#### What to produce:
With pictures left out, retype exactly the lines from the one containing "Instruction: Switch group type to vPod" through the final line of the entries.

#### Data for this exercise:
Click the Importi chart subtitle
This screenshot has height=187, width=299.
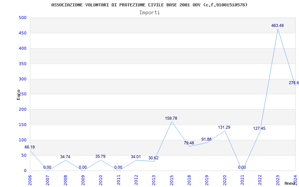(x=150, y=13)
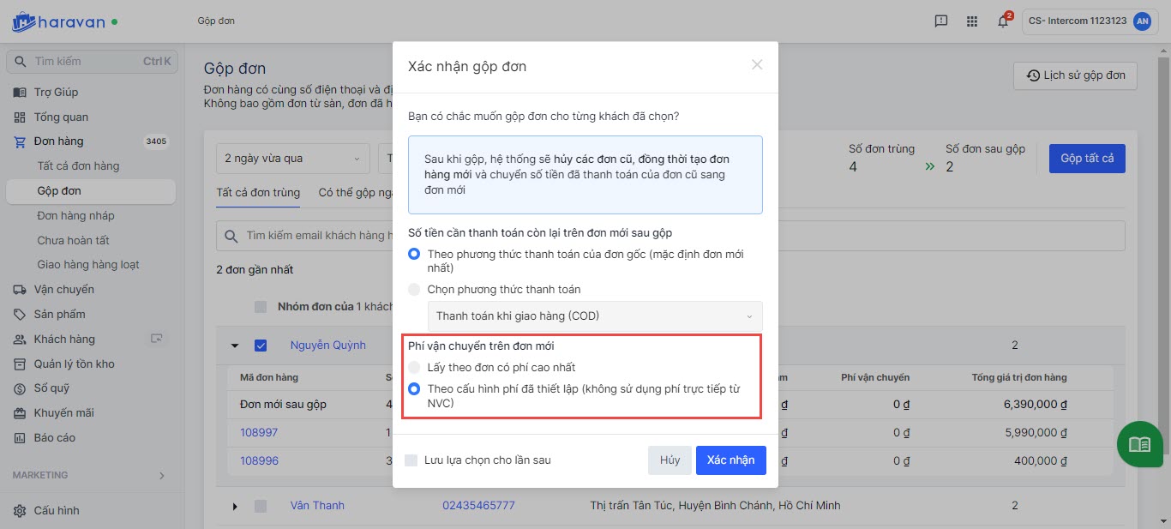Open the apps grid menu
The image size is (1171, 529).
point(971,21)
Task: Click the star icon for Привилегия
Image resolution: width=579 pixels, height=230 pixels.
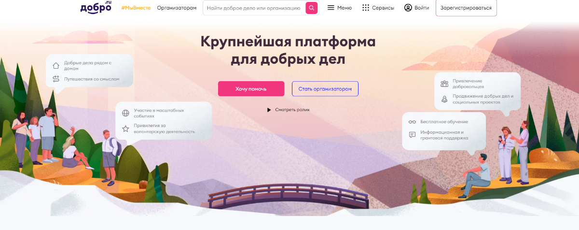Action: click(125, 129)
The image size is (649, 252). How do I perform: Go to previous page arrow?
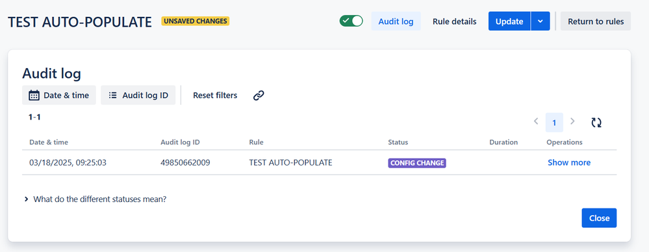(x=536, y=121)
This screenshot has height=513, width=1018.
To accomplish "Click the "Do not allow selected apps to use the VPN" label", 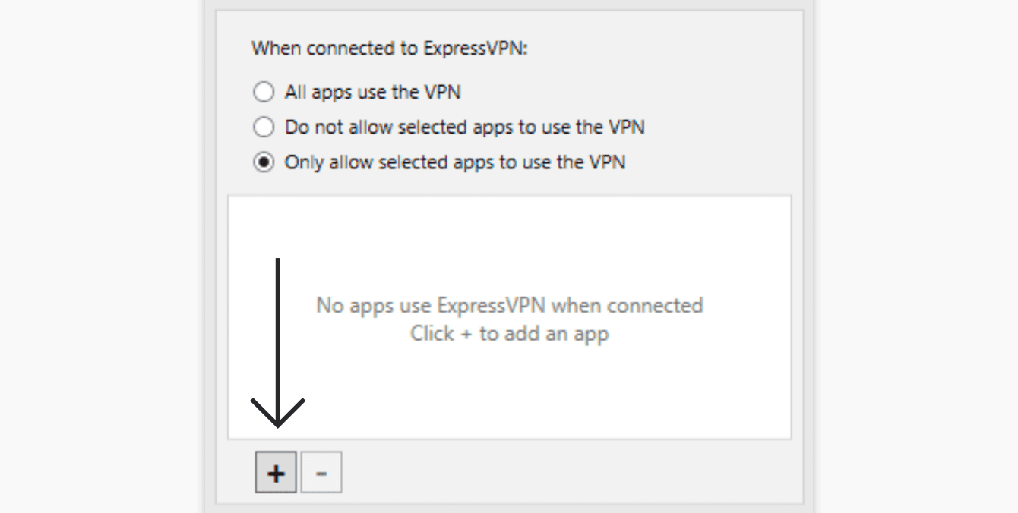I will (x=464, y=127).
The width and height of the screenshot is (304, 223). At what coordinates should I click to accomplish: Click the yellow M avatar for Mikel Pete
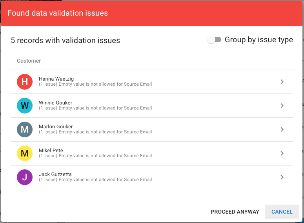click(25, 153)
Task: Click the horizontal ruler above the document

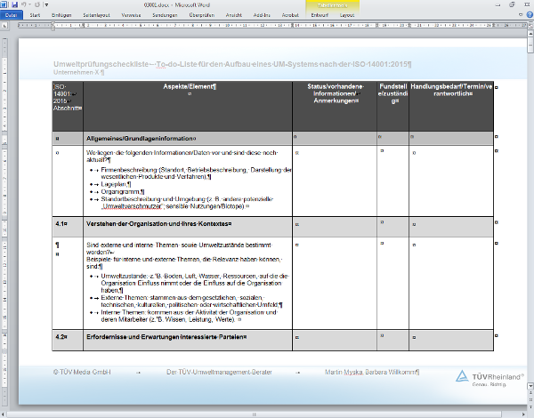Action: click(x=267, y=27)
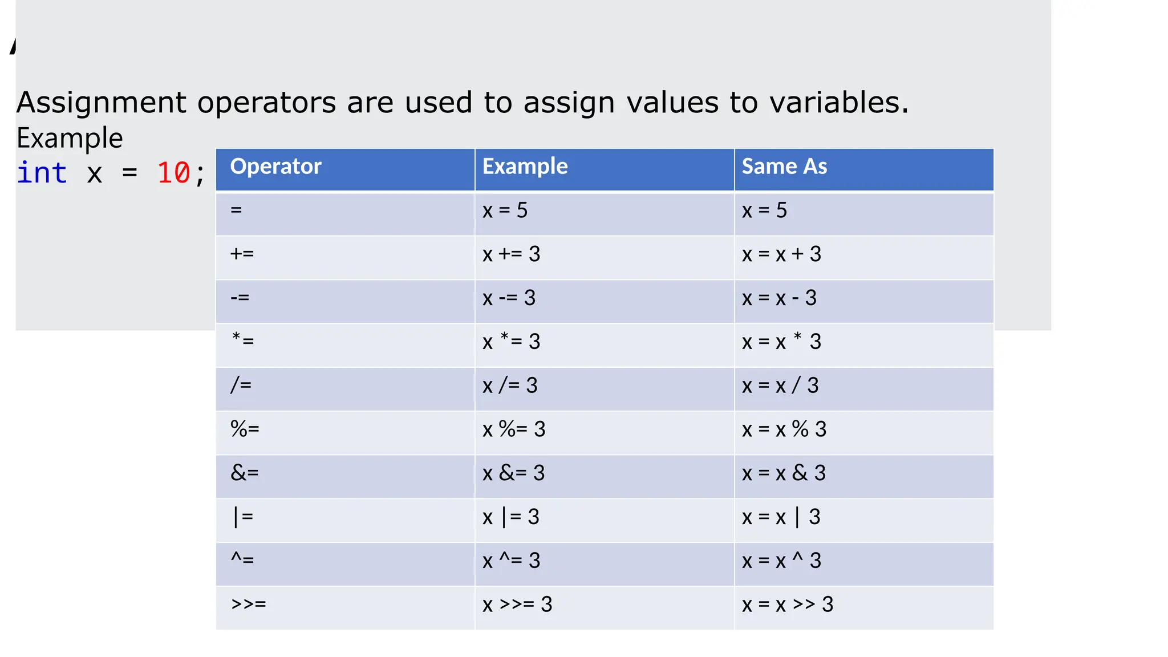This screenshot has width=1168, height=657.
Task: Click the &= operator cell
Action: (245, 473)
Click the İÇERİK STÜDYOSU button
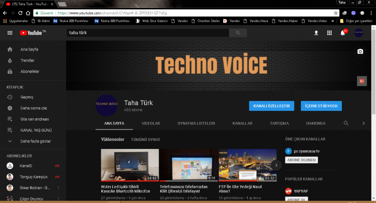Viewport: 376px width, 203px height. [321, 106]
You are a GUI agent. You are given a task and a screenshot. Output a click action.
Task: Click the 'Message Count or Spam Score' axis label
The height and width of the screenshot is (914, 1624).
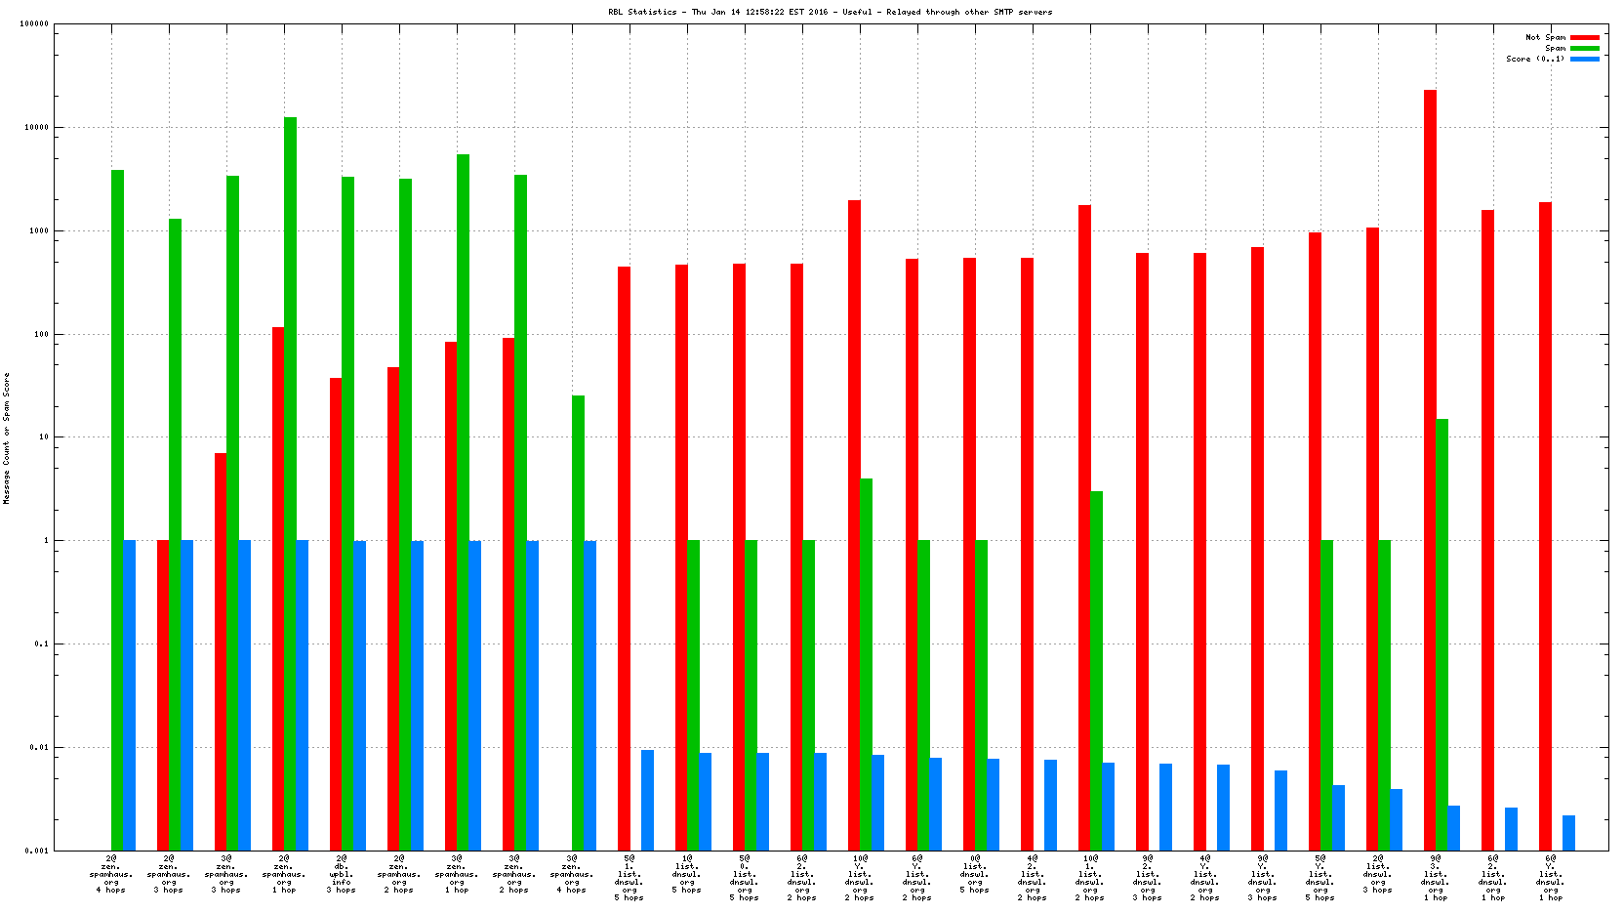point(6,437)
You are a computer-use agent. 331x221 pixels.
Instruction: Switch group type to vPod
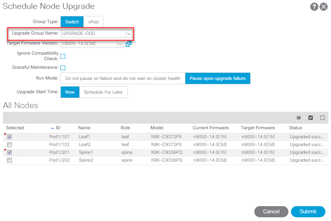pyautogui.click(x=93, y=22)
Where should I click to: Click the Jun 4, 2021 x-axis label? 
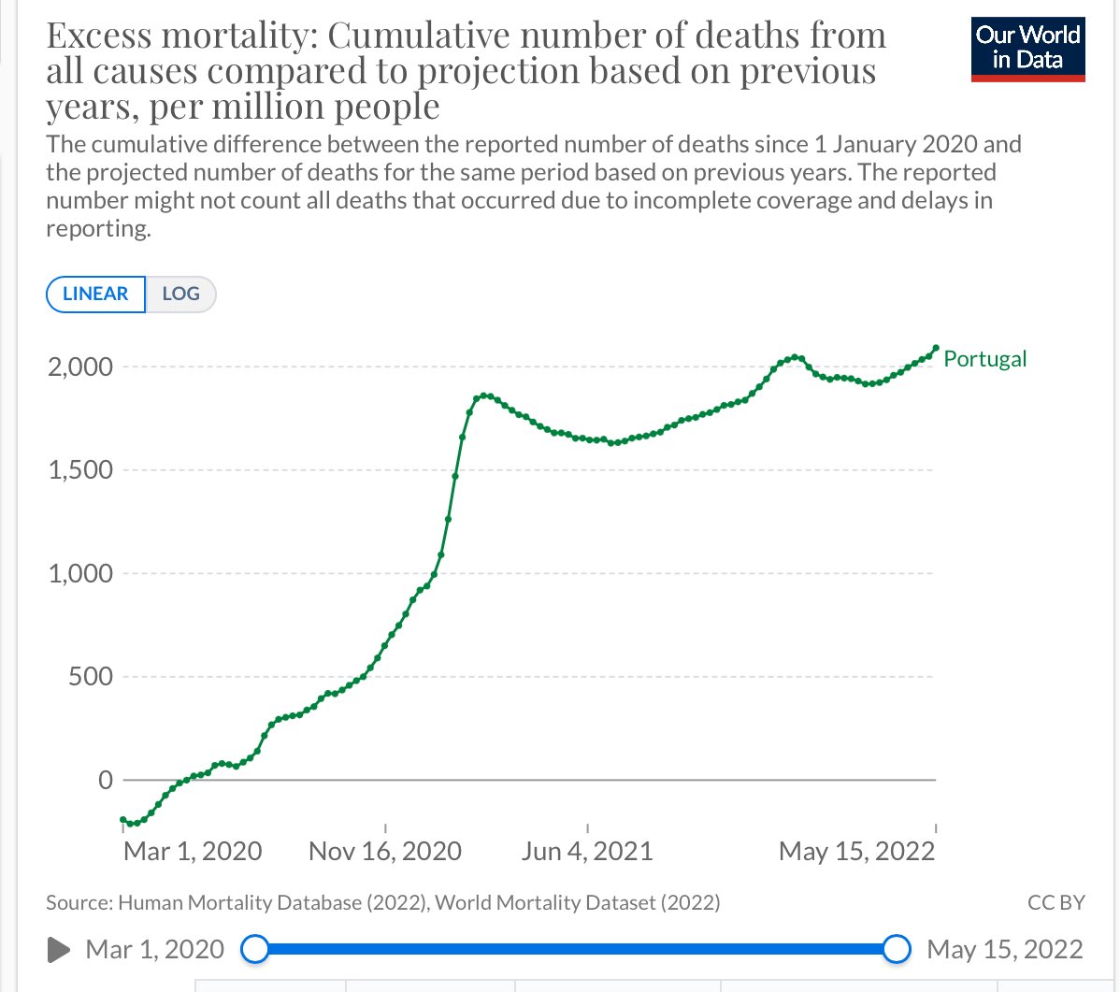pyautogui.click(x=587, y=851)
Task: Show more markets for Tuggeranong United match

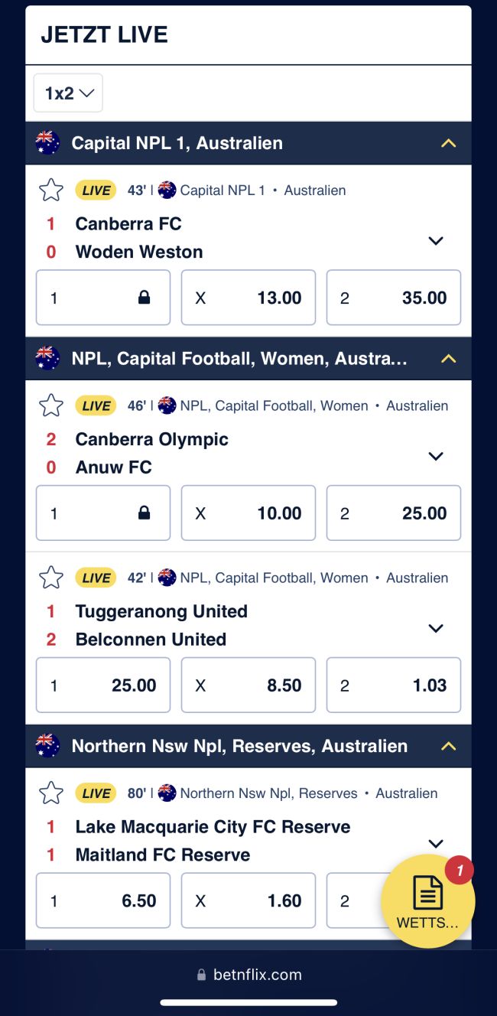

#### Result of this task:
Instruction: Switch group type to vPod
pyautogui.click(x=93, y=22)
Where should I click to: Click the Jun 4, 2021 x-axis label? 
pyautogui.click(x=587, y=851)
Task: Show more markets for Tuggeranong United match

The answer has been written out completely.